**Problem description:** Your answer must consist of exactly the lines below, starting with the line with "Collapse navigation panel with left arrow" and going on through the line with "Click the orange 轉播 broadcast icon", and nothing else.

══ Stored data

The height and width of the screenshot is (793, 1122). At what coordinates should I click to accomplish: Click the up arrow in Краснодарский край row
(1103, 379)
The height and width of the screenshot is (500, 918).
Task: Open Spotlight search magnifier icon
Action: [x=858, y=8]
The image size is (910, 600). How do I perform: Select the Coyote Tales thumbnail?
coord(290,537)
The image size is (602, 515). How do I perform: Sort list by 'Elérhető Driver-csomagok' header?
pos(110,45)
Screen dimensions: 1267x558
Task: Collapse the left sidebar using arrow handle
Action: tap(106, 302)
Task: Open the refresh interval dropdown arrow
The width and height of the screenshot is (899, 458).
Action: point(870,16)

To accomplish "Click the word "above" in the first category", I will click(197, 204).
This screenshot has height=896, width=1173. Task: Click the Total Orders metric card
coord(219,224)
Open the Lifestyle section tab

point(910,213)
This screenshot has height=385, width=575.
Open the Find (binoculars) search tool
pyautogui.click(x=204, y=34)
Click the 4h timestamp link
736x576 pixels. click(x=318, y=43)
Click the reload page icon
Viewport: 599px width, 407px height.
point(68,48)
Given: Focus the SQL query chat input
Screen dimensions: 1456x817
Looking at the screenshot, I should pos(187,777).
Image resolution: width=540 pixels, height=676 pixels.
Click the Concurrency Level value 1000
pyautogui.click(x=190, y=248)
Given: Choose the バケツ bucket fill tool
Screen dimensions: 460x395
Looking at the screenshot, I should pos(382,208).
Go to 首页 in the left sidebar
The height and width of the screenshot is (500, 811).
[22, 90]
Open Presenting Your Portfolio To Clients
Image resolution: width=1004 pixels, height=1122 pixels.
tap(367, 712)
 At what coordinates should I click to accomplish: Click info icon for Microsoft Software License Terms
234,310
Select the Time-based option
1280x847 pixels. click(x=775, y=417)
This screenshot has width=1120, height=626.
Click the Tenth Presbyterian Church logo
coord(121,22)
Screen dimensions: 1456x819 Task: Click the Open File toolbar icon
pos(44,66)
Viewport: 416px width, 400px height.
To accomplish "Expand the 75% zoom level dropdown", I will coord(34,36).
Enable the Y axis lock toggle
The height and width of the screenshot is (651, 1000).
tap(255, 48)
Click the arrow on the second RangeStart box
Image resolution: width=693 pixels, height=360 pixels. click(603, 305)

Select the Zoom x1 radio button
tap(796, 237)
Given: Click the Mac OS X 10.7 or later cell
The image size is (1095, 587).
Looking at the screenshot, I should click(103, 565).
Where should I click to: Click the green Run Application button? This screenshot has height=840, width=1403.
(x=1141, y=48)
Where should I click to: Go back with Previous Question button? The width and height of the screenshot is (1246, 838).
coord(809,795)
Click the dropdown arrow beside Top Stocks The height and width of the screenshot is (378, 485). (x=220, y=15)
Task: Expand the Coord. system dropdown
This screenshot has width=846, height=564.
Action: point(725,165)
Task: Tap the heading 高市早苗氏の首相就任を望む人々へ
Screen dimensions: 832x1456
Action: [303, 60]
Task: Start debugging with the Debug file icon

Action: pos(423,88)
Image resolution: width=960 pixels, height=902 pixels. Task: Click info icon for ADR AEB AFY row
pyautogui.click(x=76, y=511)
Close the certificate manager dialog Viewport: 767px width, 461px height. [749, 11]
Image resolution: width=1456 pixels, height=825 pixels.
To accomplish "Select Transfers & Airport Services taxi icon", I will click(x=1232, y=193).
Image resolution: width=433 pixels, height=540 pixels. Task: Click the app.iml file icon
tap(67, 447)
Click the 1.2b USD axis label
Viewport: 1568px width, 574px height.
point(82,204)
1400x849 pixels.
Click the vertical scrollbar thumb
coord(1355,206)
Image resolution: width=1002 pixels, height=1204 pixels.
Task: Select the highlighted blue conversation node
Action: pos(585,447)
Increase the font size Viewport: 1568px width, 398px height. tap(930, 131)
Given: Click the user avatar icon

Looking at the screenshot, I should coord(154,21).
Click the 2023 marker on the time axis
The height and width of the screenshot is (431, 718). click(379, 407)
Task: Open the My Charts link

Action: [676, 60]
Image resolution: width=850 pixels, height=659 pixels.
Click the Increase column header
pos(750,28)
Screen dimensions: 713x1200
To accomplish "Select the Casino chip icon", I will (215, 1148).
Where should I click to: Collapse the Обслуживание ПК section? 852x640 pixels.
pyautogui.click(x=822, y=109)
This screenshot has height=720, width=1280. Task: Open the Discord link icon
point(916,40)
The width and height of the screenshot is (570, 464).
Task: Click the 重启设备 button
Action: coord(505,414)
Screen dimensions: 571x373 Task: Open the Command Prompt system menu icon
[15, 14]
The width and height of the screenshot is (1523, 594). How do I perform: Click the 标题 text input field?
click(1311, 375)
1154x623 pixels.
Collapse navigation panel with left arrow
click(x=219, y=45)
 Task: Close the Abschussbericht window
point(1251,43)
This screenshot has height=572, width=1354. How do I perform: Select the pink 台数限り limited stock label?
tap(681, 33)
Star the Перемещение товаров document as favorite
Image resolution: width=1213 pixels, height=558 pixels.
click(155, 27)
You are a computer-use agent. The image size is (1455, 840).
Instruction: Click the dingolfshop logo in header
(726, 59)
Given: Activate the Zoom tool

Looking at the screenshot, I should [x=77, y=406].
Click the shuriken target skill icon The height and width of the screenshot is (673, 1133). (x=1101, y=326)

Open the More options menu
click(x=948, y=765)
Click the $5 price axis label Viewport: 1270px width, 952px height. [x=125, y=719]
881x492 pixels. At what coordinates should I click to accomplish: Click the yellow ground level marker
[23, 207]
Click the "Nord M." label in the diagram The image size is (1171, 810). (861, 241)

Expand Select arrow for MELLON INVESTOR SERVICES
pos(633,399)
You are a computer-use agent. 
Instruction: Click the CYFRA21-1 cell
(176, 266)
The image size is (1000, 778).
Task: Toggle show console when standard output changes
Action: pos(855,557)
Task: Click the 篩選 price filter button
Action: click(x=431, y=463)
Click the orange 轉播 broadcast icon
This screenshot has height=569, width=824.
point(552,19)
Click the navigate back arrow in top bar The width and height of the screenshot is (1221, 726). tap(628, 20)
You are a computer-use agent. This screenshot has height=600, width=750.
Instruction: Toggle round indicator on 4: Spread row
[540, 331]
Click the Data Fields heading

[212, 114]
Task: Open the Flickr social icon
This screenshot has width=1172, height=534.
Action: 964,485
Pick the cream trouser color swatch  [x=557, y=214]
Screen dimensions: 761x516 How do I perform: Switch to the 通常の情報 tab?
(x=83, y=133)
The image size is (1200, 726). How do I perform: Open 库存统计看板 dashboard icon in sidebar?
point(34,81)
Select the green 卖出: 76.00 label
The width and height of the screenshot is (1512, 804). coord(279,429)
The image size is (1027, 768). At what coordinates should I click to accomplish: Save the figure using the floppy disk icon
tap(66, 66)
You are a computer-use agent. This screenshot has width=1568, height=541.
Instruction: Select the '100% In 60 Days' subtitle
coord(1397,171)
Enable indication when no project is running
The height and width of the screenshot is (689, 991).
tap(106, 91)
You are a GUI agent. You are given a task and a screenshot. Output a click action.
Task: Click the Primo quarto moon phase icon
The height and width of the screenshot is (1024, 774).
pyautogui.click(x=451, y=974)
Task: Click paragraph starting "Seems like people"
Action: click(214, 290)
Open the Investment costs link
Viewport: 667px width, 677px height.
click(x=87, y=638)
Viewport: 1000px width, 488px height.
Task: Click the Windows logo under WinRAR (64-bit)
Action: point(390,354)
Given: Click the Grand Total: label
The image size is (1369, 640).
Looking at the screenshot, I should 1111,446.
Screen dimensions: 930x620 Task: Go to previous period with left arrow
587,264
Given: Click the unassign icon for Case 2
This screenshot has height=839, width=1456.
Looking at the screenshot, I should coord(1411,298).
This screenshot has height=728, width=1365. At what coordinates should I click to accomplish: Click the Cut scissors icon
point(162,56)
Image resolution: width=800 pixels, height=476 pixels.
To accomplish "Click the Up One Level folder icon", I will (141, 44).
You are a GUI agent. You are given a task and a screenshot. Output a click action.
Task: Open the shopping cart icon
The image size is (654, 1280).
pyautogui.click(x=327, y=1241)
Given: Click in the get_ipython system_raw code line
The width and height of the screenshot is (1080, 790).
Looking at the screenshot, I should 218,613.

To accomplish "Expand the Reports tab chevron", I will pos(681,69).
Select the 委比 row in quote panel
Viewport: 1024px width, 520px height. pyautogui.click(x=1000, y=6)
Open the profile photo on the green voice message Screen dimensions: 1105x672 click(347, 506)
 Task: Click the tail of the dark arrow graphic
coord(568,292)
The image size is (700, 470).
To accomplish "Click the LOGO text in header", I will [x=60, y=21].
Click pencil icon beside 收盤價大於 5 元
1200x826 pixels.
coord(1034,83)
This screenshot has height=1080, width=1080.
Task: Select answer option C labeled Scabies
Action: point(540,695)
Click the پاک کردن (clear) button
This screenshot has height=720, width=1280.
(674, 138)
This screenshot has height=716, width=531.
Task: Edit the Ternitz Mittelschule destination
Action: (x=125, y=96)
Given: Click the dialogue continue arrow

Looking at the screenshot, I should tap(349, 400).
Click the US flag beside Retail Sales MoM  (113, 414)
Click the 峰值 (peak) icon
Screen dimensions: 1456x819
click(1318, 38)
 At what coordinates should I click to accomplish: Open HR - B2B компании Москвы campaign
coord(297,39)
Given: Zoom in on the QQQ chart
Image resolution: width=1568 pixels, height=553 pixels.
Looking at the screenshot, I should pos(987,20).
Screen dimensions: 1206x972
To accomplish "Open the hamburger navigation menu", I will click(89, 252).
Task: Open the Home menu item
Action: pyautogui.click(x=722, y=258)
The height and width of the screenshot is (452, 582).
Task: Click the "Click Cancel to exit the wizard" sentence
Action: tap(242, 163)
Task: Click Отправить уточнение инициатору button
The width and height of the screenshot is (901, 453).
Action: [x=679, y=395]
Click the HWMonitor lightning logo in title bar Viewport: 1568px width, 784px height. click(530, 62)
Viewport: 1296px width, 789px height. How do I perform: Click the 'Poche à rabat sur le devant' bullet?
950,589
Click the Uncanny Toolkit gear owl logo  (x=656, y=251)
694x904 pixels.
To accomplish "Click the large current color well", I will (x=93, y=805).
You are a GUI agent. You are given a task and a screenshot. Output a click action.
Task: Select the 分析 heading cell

════

**Task output:**
Collapse navigation panel with left arrow
click(x=219, y=45)
 Task: Close the Abschussbericht window
point(1251,43)
This screenshot has height=572, width=1354. How do I perform: Select the pink 台数限り limited stock label?
tap(681, 33)
Star the Перемещение товаров document as favorite
Image resolution: width=1213 pixels, height=558 pixels.
click(155, 27)
You are a computer-use agent. The image size is (1455, 840).
Instruction: Click the dingolfshop logo in header
(726, 59)
Given: Activate the Zoom tool

Looking at the screenshot, I should [x=77, y=406].
Click the shuriken target skill icon The height and width of the screenshot is (673, 1133). (x=1101, y=326)

Open the More options menu
click(x=948, y=765)
Click the $5 price axis label Viewport: 1270px width, 952px height. [x=125, y=719]
881x492 pixels. At what coordinates should I click to accomplish: Click the yellow ground level marker
[23, 207]
Click the "Nord M." label in the diagram The image size is (1171, 810). (861, 241)

Expand Select arrow for MELLON INVESTOR SERVICES
pos(633,399)
You are a computer-use agent. 
Instruction: Click the CYFRA21-1 cell
(176, 266)
The image size is (1000, 778).
Task: Toggle show console when standard output changes
Action: pos(855,557)
Task: Click the 篩選 price filter button
Action: click(x=431, y=463)
Click the orange 轉播 broadcast icon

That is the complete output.